— Begin Extracted text —
4 of 4 people found the following review helpful
Keith Otis Edwards
- Published on Amazon.com
This is an amazing, beautiful and troubling book, superbly edited and annotated by Oliver Harris. More than mere letters, it's a series of snapshots which record the transformation of a man.
In the early (1947) letters, we meet William Burroughs, living with his common-law wife, Joan Vollmer-Adams, as a gentleman farmer in South Texas, and he sounds like a loyal Republican -- denouncing the government, taxes, unions, labor and psychiatry. He signs one letter, "The Honest Hog Caller." By 1948 he has moved to New Orleans -- possibly in search of male lovers, possibly due to his attraction for the underworld and petty criminals, or possibly due to being convicted of drunk driving in Texas.
During the New Orleans period, Jack Kerouac and Neal Cassady stop by as part of their On the Road trip, and Burroughs spends pages voicing his stern disapproval. "Most inveterate moochers are convinced that while they have no obligations toward anyone else . . . others have a moral obligation to supply their needs." He yet holds the values of the right: "I tell you we are bogged down in this octopus of bureaucratic socialism."
— End Extracted text —
— Begin Supplied information —
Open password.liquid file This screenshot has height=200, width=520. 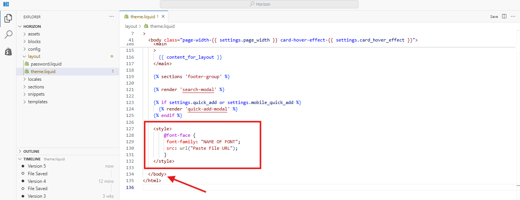(46, 64)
— End Supplied information —
[Task to carry out]
Answer these questions about the review of the Burroughs letters above:
1. Who edited and annotated the book?
2. How does Burroughs sign one of the early letters?
3. Who stops by during the New Orleans period?

[Exercise answer]
1. Oliver Harris
2. "The Honest Hog Caller"
3. Jack Kerouac and Neal Cassady